| Source material |
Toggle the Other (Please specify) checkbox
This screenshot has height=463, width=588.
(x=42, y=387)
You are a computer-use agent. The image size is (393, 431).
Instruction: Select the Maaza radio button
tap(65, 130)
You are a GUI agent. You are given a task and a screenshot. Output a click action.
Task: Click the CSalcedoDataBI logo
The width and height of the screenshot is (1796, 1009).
* * *
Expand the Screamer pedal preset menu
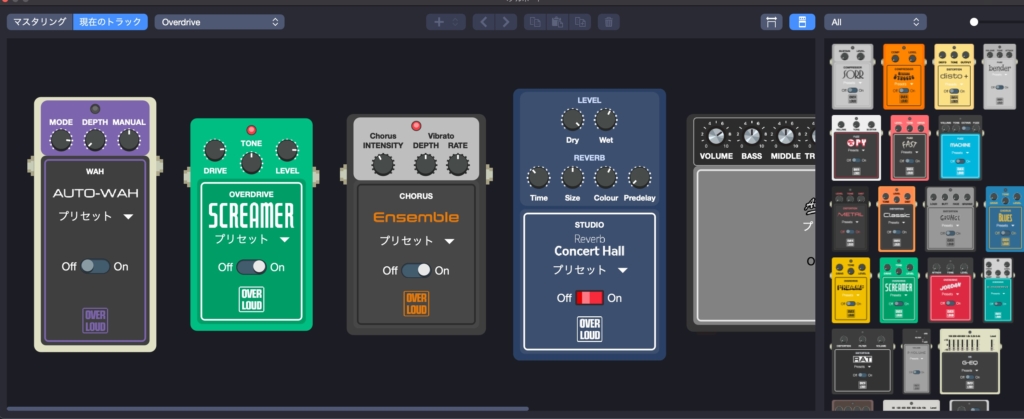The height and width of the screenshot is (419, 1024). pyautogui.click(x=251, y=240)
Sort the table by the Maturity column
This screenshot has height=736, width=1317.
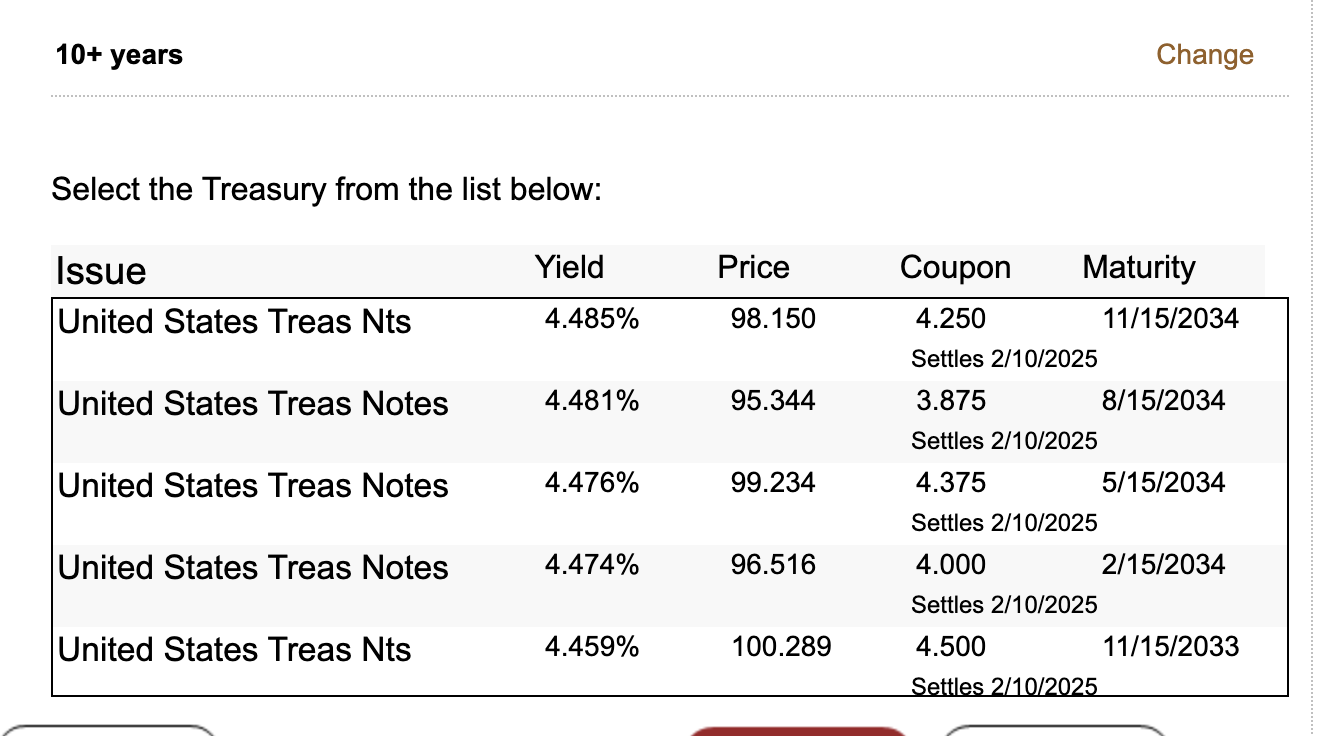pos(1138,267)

| What the task requires |
Go through the records above and, whenever a line includes the word "agent", copy it.

| Your response |
You are a computer-use agent. The image size is (393, 431).
You are a GUI agent. You are given a task and a screenshot. Output a click action.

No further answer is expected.